很多芜湖人都疑惑:拥有百年历史、年产百万载重吨产能的芜湖造船厂,为何始终造不出十万吨级巨轮?
答案不在技术,不在实力,而在24米这个冰冷的数字——南京长江大桥通航净空高度。这座国民心中的世纪地标,却是卡住上游芜湖造船产业发展数十年的最大瓶颈,直接限制了整座皖江造船产业的上限。

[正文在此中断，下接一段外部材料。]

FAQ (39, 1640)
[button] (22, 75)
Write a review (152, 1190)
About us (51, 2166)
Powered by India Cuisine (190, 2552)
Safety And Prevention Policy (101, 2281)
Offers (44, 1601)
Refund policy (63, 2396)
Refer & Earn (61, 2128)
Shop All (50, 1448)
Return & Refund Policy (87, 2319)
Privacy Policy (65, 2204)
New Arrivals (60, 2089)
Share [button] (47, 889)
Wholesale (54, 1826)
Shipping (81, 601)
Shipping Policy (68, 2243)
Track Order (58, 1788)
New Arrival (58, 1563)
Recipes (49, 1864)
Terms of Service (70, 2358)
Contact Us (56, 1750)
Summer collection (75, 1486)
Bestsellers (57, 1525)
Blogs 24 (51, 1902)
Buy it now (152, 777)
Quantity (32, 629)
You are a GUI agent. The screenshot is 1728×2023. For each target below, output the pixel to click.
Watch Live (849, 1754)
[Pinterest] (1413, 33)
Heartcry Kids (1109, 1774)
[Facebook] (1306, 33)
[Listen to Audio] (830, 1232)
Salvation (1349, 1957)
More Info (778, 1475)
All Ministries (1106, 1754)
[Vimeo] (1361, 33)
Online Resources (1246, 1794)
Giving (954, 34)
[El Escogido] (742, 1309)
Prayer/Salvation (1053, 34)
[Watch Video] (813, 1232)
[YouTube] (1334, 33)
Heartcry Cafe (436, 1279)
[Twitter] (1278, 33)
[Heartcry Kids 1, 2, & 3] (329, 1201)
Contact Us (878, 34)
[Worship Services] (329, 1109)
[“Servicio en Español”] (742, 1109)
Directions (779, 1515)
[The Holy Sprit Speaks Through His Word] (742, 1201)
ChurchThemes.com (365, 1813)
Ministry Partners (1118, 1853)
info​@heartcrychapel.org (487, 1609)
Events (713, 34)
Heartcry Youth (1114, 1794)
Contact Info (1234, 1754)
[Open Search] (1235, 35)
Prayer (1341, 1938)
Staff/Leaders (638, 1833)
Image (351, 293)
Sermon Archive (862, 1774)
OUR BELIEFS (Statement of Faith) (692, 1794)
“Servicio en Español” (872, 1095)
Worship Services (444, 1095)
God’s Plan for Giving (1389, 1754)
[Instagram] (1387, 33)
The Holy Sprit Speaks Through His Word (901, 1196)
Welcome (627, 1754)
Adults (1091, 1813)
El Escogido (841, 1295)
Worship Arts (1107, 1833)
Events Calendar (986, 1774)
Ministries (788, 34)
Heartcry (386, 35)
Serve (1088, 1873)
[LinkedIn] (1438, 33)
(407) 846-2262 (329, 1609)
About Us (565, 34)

60年代南京长江大桥建成后,航道最高水位通航净空仅24米,桁梁通航净宽仅96米。而当下主流8万至10万吨远洋散货船、大型集装箱船,空载桅杆高度普遍突破30米,远超通航标准。这就意味着,所有超标大型船舶,哪怕在芜湖造出来,也无法驶出长江入海。
这道天然“天花板”,给芜湖造船厂带来了致命制约。
首先是船型吨位被严格锁死。芜湖三山新厂区规划年造船产能超100万载吨,硬件设备、技术团队完全具备建造大型海轮的实力。但受大桥限制,船厂主力船型只能局限在5至6.4万吨级,市场主流的大型双燃料船、风电安装船、集装箱大船全部无缘承接,大量高端优质订单被迫外流。
为顺利通过大桥,芜湖造船厂不得不对船舶进行“矮化改造”,通过压低上层建筑、设计可拆卸桅杆、空载减重通航等特殊工艺,极大牺牲了船舶载货量与稳定性,让本土造出的船舶在市场竞争中天然处于劣势。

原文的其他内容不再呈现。